A typical software debug solution for an embedded systems might involve a JTAG connection to the board, and then some kind of protocol translation software that handles communication between GDB’s remote serial protocol and the target JTAG port (see OpenOCD, for instance). The FPGA systems I’m working with include JTAG ports, and the vendors also provide JTAG IP cores for interfacing them to your digital logic. On the other hand, these systems also have nice UARTs that are easy to talk to. We have the opportunity to dramatically simplify the debug toolchain by including support for GDB’s remote protocol directly on chip. This would be a hardware implementation of the protocol – no software stubs required.

The GDB Target Engine IP core is essentially a state machine that reads GDB packets coming over the UART (a microusb connection to my laptop). It has direct access to MoxieLite core through some additional wires for extracting register values. It also acts as a bus master to read/write directly to/from memory. The Marin SoC only has one bus master – the moxie core. The nice thing here is that we don’t have to add any new bus arbitration logic for the second master, because only one master will ever be active at a time. We’re either running in debug mode (active connection to GDB over the UART), in which case the GDB Target Engine is the bus master, or we’re running in regular mode, where the moxie core is in control.

The GDB remote protocol includes many commands these days, but only a small number are required to be supported by the target: read/write registers, read/write memory, step and continue.

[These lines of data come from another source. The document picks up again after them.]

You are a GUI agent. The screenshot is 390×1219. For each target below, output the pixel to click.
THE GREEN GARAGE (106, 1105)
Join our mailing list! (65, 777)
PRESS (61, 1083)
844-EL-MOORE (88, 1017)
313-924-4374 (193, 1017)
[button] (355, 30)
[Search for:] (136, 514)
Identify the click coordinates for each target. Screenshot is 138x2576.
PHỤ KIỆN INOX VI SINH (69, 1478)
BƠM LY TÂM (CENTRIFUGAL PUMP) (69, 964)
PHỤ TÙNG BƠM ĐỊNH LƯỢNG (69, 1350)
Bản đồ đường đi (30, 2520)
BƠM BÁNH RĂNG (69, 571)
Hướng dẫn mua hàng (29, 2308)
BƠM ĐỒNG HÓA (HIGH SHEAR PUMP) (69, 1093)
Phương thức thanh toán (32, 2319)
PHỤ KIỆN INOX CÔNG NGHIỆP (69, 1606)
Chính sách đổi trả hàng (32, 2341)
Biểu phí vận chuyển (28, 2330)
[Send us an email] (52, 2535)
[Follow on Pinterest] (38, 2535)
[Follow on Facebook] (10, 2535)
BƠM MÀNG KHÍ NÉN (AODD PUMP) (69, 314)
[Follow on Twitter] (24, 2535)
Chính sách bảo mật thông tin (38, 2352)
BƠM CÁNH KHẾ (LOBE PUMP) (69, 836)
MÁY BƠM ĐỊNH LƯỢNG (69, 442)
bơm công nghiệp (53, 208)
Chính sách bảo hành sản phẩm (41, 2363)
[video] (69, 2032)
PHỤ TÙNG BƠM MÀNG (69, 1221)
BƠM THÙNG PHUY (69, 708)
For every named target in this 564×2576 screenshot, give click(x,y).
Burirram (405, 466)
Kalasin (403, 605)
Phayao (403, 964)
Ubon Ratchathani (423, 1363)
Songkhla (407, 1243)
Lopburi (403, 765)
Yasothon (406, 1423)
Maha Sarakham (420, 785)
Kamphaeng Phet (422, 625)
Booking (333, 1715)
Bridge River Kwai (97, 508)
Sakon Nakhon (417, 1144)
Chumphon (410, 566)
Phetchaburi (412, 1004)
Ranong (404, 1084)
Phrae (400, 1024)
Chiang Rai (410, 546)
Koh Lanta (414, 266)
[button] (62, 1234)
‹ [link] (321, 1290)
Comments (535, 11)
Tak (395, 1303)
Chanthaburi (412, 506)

Current status is that I can connect GDB directly to the SoC using “target remote /dev/ttyUSB0″, at which point GDB negotiates with the target to determine what features are supported. I can hit Ctrl-C in GDB to tell the SoC to enter debug mode. The Target Engine core then talks to MoxieLite to extract register values, converts them to ASCII text and sends them back to the debugger over the wire. This includes the PC, so GDB knows where to go. Given that this is working, I’m not too worried about the rest of it – but only time will tell…

Tags: gdb, JTAG, marin, SoC
Posted in moxie | No Comments »

Running a C Program on the Marin SoC

November 15th, 2012

I’ve just committed the bits required to run a C program on the Marin SoC.

Rather than hook up the Nexys3 external RAM module, I’m using extra space on the FPGA itself for RAM. Most of the hard work was sorting out the linker script magic required to generate an appropriate image.

I’ve also added a UART with 1k hardware FIFO transmit and receive buffers. The 1k is probably overkill, so I’ll likely shrink them once everything else is working.

I’ve moved all memory mapped IO devices up to 0xF0000000. So, for instance, the 7-segment display LED is at 0xF0000000, and the UART transmit register is at 0xF0000004. I’ll just keep going from there.

Next comes libgloss hacking to map stdout/stdin to the UART (which I talk to with minicom on my Linux box). We’re very close to “Hello World” now!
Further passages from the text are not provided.